[Pixel coordinate grounding data]
━━━━━━━━

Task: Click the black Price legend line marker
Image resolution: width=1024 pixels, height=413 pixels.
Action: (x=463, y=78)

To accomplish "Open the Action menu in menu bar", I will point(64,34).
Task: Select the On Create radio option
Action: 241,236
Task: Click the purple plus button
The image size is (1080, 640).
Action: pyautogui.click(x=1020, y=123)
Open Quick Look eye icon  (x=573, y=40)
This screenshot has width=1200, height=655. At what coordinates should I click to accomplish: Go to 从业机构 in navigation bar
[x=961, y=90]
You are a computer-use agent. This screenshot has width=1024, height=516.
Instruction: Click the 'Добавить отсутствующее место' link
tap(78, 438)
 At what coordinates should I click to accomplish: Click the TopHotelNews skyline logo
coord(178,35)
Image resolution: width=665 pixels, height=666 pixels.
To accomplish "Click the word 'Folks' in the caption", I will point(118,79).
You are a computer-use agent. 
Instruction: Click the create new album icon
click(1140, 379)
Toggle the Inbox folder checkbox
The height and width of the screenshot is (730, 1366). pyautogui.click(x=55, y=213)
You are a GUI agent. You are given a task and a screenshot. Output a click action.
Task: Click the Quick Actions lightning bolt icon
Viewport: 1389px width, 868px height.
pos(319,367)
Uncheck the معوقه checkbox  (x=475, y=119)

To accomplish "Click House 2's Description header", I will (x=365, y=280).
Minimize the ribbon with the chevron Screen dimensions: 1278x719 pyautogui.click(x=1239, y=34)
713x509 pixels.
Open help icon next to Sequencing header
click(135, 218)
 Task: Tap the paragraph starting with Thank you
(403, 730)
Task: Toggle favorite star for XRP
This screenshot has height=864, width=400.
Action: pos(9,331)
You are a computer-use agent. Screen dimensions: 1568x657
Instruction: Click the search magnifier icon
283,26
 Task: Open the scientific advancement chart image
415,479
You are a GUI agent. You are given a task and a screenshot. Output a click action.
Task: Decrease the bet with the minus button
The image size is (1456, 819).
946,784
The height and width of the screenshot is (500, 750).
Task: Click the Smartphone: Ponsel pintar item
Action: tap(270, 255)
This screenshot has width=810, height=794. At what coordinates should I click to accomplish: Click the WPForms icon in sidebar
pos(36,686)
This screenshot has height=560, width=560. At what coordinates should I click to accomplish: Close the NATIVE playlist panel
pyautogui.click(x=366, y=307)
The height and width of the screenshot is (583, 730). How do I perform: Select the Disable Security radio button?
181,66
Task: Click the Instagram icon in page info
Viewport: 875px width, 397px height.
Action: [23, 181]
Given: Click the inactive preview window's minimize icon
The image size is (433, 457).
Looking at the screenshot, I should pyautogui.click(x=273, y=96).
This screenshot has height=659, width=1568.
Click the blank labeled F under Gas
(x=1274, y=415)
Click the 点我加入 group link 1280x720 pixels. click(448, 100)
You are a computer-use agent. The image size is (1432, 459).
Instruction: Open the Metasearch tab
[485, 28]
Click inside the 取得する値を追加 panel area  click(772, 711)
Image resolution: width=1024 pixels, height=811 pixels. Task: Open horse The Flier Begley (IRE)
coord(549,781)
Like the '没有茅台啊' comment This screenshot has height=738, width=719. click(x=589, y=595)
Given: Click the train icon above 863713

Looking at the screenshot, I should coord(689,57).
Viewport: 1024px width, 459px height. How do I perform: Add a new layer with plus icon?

━━━━━━━━

TASK =
Write down, word for word, the lines above from the one containing "713x509 pixels." through the one containing "Click inside the", both ends included.

EXERCISE RESULT =
713x509 pixels.
Open help icon next to Sequencing header
click(135, 218)
 Task: Tap the paragraph starting with Thank you
(403, 730)
Task: Toggle favorite star for XRP
This screenshot has height=864, width=400.
Action: pos(9,331)
You are a computer-use agent. Screen dimensions: 1568x657
Instruction: Click the search magnifier icon
283,26
 Task: Open the scientific advancement chart image
415,479
You are a GUI agent. You are given a task and a screenshot. Output a click action.
Task: Decrease the bet with the minus button
The image size is (1456, 819).
946,784
The height and width of the screenshot is (500, 750).
Task: Click the Smartphone: Ponsel pintar item
Action: tap(270, 255)
This screenshot has width=810, height=794. At what coordinates should I click to accomplish: Click the WPForms icon in sidebar
pos(36,686)
This screenshot has height=560, width=560. At what coordinates should I click to accomplish: Close the NATIVE playlist panel
pyautogui.click(x=366, y=307)
The height and width of the screenshot is (583, 730). How do I perform: Select the Disable Security radio button?
181,66
Task: Click the Instagram icon in page info
Viewport: 875px width, 397px height.
Action: [23, 181]
Given: Click the inactive preview window's minimize icon
The image size is (433, 457).
Looking at the screenshot, I should pyautogui.click(x=273, y=96).
This screenshot has height=659, width=1568.
Click the blank labeled F under Gas
(x=1274, y=415)
Click the 点我加入 group link 1280x720 pixels. click(448, 100)
You are a computer-use agent. The image size is (1432, 459).
Instruction: Open the Metasearch tab
[485, 28]
Click inside the 取得する値を追加 panel area  click(772, 711)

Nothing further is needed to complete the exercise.